What you should do - Can you return verbatim the data starting at the line that contains "Click the 4캔 badge on first product image" and ending at the line that contains "I will point(82,16).", with both of those lines included?

The data -

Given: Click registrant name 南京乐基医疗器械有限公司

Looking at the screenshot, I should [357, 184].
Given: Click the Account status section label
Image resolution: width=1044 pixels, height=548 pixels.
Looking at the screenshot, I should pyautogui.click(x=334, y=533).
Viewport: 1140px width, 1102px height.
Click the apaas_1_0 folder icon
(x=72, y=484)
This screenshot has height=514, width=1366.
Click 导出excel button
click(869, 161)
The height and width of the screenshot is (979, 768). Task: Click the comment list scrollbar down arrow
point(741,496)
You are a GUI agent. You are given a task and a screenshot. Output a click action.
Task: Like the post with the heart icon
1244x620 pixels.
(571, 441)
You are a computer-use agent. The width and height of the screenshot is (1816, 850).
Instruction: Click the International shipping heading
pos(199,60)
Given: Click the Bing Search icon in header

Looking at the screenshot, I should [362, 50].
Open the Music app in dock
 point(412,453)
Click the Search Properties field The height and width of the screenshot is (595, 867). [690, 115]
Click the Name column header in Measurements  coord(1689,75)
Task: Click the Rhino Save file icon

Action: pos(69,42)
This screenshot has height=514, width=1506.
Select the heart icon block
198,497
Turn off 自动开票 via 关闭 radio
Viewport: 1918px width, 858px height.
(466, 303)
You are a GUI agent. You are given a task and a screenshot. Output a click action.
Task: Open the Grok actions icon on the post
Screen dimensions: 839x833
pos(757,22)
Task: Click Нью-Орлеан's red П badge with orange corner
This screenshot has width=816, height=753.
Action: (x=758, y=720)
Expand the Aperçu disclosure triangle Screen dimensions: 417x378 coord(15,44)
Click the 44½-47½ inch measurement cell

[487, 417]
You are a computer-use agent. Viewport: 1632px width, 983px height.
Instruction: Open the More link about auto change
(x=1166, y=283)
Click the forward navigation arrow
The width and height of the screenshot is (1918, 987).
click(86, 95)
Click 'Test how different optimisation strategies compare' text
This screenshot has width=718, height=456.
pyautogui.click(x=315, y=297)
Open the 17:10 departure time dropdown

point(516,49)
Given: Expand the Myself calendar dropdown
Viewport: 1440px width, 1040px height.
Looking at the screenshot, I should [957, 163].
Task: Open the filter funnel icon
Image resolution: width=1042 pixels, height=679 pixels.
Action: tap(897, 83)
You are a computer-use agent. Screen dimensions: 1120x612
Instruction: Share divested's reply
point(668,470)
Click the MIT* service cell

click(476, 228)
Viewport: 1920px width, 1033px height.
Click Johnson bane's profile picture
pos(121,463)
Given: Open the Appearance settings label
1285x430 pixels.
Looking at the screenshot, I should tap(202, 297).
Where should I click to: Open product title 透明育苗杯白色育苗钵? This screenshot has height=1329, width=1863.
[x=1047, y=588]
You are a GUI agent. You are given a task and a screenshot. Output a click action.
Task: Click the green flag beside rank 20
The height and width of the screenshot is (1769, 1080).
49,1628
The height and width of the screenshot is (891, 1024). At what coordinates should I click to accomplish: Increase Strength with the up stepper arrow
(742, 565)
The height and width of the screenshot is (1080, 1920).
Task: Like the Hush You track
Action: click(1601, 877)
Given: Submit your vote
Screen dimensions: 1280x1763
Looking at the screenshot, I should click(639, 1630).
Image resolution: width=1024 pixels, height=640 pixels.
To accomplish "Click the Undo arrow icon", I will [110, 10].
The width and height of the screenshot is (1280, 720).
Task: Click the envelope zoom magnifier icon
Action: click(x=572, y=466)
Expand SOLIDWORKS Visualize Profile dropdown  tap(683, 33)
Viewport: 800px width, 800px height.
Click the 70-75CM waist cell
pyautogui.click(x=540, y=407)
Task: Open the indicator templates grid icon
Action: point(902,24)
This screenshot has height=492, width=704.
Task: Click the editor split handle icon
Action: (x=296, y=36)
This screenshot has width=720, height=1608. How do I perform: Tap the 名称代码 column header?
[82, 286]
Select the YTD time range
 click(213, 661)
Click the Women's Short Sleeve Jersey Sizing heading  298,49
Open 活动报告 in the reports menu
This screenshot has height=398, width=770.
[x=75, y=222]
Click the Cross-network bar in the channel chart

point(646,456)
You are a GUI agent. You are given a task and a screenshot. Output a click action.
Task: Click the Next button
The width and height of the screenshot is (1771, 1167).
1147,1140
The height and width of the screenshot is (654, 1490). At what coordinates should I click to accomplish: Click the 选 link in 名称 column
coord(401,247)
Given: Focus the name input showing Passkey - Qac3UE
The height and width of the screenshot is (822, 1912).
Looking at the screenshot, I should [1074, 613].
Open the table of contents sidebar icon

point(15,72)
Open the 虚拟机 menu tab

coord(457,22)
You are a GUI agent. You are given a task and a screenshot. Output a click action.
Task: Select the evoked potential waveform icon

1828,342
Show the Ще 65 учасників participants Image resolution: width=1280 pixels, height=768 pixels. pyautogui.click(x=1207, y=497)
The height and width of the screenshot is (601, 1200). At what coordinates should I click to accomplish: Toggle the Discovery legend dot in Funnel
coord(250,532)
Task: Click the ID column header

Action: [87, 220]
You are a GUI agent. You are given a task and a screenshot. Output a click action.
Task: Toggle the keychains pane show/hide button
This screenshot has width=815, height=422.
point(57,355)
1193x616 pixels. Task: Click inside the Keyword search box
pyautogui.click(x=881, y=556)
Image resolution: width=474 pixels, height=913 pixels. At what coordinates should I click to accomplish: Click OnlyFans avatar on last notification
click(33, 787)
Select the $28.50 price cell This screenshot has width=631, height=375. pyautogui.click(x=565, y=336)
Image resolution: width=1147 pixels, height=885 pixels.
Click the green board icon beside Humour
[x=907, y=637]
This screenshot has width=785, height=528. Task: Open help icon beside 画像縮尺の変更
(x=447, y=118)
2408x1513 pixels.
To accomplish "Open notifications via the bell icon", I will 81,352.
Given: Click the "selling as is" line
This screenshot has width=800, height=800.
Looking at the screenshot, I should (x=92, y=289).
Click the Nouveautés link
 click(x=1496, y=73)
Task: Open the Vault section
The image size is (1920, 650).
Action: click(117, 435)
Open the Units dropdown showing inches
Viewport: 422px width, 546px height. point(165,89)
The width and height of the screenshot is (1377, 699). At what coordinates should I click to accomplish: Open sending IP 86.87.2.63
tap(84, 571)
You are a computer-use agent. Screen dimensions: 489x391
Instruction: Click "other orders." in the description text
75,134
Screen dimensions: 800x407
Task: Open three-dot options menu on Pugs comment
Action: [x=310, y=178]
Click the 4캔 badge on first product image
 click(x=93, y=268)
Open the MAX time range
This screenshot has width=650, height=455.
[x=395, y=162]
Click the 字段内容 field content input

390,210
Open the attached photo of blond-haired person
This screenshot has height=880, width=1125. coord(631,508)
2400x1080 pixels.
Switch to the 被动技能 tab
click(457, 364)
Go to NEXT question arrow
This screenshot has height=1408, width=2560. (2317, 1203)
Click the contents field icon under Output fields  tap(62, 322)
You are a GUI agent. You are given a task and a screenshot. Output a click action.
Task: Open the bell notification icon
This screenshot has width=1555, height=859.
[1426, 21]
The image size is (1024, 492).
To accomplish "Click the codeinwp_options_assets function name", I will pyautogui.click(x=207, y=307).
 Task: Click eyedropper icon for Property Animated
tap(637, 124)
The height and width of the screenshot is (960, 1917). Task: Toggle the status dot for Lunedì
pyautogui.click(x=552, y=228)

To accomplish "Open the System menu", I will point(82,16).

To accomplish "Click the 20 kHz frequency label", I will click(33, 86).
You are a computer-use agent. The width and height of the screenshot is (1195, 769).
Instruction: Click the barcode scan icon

In response -
Click the 4캔 badge on first product image
 click(x=93, y=268)
Open the MAX time range
This screenshot has width=650, height=455.
[x=395, y=162]
Click the 字段内容 field content input

390,210
Open the attached photo of blond-haired person
This screenshot has height=880, width=1125. coord(631,508)
2400x1080 pixels.
Switch to the 被动技能 tab
click(457, 364)
Go to NEXT question arrow
This screenshot has height=1408, width=2560. (2317, 1203)
Click the contents field icon under Output fields  tap(62, 322)
You are a GUI agent. You are given a task and a screenshot. Output a click action.
Task: Open the bell notification icon
This screenshot has width=1555, height=859.
[1426, 21]
The image size is (1024, 492).
To accomplish "Click the codeinwp_options_assets function name", I will pyautogui.click(x=207, y=307).
 Task: Click eyedropper icon for Property Animated
tap(637, 124)
The height and width of the screenshot is (960, 1917). Task: Toggle the status dot for Lunedì
pyautogui.click(x=552, y=228)

To accomplish "Open the System menu", I will point(82,16).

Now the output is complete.